> [What to do]
Quote every line from the top of the listing down to and including the line that contains "ポータル/集客 (88, 1910)".

> [Available data]
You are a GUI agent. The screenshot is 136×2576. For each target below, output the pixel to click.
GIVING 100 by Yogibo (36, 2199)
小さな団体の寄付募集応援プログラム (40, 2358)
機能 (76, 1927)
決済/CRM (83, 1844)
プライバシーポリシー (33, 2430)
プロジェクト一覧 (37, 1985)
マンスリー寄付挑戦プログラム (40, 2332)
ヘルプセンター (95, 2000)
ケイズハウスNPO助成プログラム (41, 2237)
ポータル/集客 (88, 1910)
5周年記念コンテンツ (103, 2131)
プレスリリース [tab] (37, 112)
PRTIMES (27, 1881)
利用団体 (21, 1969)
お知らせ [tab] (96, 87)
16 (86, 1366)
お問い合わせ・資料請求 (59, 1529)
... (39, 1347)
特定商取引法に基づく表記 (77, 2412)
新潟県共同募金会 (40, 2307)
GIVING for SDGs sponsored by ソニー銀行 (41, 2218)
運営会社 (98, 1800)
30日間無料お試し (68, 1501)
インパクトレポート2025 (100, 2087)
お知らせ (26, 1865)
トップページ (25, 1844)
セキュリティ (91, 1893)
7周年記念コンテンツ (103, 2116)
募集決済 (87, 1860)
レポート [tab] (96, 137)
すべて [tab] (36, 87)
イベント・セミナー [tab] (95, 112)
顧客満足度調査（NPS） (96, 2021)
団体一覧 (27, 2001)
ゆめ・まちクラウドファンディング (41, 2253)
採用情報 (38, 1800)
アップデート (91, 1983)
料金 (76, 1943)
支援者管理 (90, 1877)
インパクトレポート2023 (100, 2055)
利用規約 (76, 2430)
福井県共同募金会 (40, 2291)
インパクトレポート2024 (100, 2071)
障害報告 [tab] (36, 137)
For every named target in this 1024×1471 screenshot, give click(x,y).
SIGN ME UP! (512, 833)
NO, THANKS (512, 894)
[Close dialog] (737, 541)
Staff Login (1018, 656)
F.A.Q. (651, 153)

> [Written reply]
You are a GUI agent. The screenshot is 136×2576. For each target below, output the pixel to click.
GIVING 100 by Yogibo (36, 2199)
小さな団体の寄付募集応援プログラム (40, 2358)
機能 (76, 1927)
決済/CRM (83, 1844)
プライバシーポリシー (33, 2430)
プロジェクト一覧 (37, 1985)
マンスリー寄付挑戦プログラム (40, 2332)
ヘルプセンター (95, 2000)
ケイズハウスNPO助成プログラム (41, 2237)
ポータル/集客 (88, 1910)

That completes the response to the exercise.